June 7, 2024 - 2:25pm

As one war closes, is another just beginning? The conflict in Gaza is seemingly winding towards an inconclusive end, with Washington accelerating pressure on both sides to accept a peace deal, and now regional and global attention is shifting to Israel’s northern border with Lebanon, where months-long but carefully managed border clashes have escalated in recent weeks. As the analyst Nicholas Noe observes, “Hezbollah’s heaviest political and strategic blow has been — for the first time since 1948 — forcing the Israelis to create a ‘buffer zone’ on their own territory and not on that of their opponent.”

According to the Lebanese daily al-Akhbar, which is close to Hezbollah, British officials this week warned the Lebanese government to prepare for an Israeli offensive starting in mid-June. Visiting the site of devastating wildfires in northern Israel caused by Hezbollah shelling, Prime Minister Benjamin Netanyahu declared that “we are prepared for very intense action in the north,” with IDF Chief of the General Staff Herzi Halevi asserting that Israel’s armed forces possess  “strong defence, readiness to attack, [and] we are approaching a decision point”. More stridently, Netanyahu’s far-Right National Security Minister Itamar Ben Gvir told cameras that because “they’re burning [us] here [in the north]… all Hezbollah strongholds should be burned, they should be destroyed. War!”

Yet while Israel calls up its reserves and trains brigades for an invasion, both America and the IDF itself are urging caution.

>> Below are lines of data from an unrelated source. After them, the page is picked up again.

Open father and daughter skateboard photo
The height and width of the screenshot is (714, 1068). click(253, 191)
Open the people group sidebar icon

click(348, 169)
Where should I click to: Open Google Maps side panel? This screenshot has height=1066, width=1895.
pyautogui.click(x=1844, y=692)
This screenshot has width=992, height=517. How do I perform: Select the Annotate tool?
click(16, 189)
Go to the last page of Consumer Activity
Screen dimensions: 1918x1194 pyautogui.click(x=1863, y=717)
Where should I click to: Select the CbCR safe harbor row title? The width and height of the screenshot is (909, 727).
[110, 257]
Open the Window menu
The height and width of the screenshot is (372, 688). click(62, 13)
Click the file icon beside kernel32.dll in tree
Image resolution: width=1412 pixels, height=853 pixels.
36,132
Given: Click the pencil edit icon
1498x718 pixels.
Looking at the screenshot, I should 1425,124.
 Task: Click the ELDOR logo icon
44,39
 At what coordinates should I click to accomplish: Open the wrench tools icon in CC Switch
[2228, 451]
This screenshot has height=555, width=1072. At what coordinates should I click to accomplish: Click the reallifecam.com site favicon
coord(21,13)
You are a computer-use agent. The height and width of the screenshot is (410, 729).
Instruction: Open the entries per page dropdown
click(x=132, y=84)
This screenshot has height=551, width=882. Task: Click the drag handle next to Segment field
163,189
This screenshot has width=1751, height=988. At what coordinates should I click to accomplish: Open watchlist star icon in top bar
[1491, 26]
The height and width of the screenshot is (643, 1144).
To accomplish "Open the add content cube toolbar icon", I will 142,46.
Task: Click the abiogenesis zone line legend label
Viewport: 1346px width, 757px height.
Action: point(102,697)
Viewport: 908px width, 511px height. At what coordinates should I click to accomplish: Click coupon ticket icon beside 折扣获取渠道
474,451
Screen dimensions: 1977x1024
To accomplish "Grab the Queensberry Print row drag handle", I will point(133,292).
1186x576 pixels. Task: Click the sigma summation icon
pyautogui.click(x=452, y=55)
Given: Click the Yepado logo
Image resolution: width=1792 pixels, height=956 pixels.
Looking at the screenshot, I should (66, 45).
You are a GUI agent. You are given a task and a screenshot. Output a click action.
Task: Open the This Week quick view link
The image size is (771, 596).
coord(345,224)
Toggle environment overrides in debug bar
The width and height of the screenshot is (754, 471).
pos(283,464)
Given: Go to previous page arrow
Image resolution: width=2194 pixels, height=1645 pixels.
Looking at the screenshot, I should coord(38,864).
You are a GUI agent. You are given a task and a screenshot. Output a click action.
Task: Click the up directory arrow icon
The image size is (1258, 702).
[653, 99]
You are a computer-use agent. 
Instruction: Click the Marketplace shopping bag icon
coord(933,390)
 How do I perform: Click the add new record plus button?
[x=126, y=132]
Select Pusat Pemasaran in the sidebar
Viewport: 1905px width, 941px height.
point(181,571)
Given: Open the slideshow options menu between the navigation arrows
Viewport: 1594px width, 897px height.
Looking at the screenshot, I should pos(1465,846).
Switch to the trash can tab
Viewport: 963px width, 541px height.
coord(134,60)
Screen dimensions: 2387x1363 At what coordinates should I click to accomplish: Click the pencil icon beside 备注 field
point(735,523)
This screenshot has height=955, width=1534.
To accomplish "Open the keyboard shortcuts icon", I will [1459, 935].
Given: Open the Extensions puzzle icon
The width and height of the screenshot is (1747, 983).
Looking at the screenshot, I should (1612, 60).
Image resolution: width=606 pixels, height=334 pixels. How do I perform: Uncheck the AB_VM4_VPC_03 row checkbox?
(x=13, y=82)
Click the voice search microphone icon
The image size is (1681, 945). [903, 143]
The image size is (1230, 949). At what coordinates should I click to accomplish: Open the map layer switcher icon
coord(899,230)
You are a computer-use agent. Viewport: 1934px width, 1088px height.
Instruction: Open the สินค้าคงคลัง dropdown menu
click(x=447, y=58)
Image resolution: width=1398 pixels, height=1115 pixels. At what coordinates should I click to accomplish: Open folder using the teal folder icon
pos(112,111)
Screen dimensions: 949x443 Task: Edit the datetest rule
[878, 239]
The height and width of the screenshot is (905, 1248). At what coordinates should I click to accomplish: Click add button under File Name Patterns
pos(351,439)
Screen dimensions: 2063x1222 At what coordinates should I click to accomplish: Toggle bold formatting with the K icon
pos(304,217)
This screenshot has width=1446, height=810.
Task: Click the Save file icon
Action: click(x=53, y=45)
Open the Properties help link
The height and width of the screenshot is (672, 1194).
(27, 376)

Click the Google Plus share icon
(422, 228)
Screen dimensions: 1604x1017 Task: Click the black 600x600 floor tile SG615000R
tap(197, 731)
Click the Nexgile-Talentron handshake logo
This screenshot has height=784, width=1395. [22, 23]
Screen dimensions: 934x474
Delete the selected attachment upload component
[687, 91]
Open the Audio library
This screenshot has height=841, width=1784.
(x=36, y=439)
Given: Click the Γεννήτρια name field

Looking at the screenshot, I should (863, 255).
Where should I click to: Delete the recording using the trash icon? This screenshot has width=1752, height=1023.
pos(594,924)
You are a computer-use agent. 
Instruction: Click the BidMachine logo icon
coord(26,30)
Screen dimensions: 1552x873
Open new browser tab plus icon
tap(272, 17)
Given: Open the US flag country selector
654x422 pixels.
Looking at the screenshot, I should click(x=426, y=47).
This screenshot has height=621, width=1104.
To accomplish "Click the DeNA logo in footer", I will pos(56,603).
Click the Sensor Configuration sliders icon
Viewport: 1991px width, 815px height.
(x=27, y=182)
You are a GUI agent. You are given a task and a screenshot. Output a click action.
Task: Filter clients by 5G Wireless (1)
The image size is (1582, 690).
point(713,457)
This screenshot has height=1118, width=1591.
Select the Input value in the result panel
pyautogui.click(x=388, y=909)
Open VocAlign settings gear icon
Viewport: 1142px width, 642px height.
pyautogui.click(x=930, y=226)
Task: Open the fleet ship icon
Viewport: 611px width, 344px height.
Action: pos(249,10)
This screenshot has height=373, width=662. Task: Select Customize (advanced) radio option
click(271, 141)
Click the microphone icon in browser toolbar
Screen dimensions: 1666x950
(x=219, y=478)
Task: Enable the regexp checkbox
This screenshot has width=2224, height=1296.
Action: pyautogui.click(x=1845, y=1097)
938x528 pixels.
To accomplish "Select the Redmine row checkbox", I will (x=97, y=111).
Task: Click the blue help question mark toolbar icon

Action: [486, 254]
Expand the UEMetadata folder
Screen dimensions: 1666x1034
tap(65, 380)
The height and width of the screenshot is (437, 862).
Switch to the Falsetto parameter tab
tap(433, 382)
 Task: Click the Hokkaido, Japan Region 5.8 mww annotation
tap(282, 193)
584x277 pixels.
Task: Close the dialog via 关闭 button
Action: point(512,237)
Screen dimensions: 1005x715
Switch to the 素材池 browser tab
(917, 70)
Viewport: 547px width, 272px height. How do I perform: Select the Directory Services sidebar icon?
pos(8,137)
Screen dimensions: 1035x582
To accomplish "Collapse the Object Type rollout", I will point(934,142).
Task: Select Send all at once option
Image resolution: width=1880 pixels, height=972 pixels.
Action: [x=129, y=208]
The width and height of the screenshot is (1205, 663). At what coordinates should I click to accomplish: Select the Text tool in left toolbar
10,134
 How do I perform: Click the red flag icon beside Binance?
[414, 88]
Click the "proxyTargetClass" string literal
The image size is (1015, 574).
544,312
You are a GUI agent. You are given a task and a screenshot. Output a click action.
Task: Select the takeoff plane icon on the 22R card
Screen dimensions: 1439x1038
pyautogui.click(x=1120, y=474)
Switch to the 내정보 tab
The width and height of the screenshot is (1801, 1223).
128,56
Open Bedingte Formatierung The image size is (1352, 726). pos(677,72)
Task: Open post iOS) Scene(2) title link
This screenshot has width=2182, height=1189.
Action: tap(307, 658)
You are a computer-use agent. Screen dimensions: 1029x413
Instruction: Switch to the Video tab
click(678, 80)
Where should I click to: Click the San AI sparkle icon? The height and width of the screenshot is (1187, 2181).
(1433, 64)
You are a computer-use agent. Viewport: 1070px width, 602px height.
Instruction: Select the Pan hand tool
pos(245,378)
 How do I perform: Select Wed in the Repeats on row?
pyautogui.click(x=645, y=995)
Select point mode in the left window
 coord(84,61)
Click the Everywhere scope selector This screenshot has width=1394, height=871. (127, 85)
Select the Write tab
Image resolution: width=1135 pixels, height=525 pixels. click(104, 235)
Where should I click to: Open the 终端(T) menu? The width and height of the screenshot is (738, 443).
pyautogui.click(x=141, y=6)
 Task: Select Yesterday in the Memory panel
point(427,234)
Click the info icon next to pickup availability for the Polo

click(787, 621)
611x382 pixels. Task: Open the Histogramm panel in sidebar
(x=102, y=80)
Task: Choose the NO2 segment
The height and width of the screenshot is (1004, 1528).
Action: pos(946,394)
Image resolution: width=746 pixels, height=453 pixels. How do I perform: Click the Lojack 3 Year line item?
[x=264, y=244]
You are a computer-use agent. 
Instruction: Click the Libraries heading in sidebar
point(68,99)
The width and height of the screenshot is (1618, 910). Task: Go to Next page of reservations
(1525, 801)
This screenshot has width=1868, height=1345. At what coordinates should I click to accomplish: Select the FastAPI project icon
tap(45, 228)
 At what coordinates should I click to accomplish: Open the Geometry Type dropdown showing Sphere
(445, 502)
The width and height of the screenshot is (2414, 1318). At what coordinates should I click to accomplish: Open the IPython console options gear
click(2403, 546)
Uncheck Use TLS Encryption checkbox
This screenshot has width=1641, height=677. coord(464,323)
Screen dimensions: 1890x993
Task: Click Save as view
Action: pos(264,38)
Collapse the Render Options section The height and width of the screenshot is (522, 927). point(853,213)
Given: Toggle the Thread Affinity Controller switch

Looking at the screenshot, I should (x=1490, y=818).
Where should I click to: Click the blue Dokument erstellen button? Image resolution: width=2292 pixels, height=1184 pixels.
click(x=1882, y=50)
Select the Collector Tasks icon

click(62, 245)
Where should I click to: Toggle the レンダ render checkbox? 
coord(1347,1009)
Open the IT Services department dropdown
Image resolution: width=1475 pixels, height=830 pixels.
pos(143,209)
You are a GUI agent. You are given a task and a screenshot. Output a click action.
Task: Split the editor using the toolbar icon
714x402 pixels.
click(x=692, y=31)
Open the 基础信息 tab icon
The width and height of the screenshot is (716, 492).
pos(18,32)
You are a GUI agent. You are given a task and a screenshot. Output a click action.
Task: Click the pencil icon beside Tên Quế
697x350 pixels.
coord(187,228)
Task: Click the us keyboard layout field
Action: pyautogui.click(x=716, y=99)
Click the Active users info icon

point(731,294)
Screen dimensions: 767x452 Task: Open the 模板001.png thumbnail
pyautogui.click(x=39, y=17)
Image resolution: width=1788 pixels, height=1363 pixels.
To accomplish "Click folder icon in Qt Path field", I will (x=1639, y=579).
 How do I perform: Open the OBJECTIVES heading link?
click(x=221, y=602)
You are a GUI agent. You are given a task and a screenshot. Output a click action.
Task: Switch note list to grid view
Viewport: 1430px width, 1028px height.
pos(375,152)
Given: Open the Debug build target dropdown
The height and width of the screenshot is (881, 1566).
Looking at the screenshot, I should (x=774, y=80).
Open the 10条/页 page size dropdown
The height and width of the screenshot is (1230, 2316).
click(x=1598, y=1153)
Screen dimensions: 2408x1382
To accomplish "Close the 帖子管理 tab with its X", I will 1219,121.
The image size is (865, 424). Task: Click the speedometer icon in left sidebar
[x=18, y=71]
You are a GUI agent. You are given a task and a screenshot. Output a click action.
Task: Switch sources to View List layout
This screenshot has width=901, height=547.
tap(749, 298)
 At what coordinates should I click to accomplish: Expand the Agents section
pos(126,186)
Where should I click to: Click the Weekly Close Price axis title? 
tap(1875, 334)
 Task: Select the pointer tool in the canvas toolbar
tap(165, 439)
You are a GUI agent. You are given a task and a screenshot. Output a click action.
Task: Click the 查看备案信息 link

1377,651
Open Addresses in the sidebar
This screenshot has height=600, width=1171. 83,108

According to an Axios report, while the IDF presented Israel’s war cabinet with several options, “including a ground invasion aimed at pushing Hezbollah’s elite Radwan force away from the border”, any expansion of the current conflict would, in the words of one unnamed IDF official, have “huge implications for Israel” while achieving limited results. The official added: “We need to understand this before making decisions.”

According to the Left-wing Israeli daily Haaretz, “the IDF fears that the public is not aware of the implications of a broad war in the northern sector for the home front.” The Biden administration is equally sceptical, warning that Israel’s desire for a limited war may be unattainable, potentially dragging in Iran as well as Hezbollah’s allied regional militias in Iraq, Yemen and Syria.

Certainly, Hezbollah presents a much greater challenge for the IDF than Hamas. Israel’s military record against the group is poor — both the 18-year occupation of Southern Lebanon and the 2006 war saw the IDF withdraw with heavy casualties and Hezbollah more strongly entrenched than before — and Hezbollah’s capabilities have dramatically increased since then. Its recent strategy of striking IDF listening posts and early warning systems on the border is, as well as a warning to Israel, a means to punch holes in the country’s Iron Dome system, increasing the risk posed by the group’s vast stockpiles of medium-range missiles, capable of striking central Israel.

In the view of the academic Amal Saad, an expert on Hezbollah, the group “seems to be betting that all of these threats and manoeuvres amount to little more than sabre-rattling because it knows Israel is in a much weaker position than it has ever been to launch such a war”.

Israel is already running out of diplomatic road, while the IDF’s capacity to simultaneously fight Hamas in Gaza and Hezbollah in the north looks increasingly doubtful. To shift its attention to Lebanon, the IDF will likely have to abandon notions of occupying Gaza, leaving a battered Hamas to claim a costly, perhaps pyrrhic victory. Ironically, then, ending the Gaza War is both the precondition that Hezbollah’s leader, Hassan Nasrallah, has declared is necessary to halt his group’s clashes with Israel and the essential precondition for Israel to invade Lebanon.

If Hezbollah’s recent uptick in attacks is an example of “escalating to de-escalate”, Israel will paradoxically be forced to de-escalate to escalate, with preparation for war creating a window for peace the struggling Biden administration is certain to exploit. As Israel’s War Cabinet member Benny Gantz remarked recently, the crisis on the Lebanese border will be resolved by autumn “whether by [diplomatic] arrangement or [military] escalation”. In navigating these paradoxes, the chances of a wider war and a sudden, fragile outbreak of peace hang equally in the balance.


Aris Roussinos is an UnHerd columnist and a former war reporter.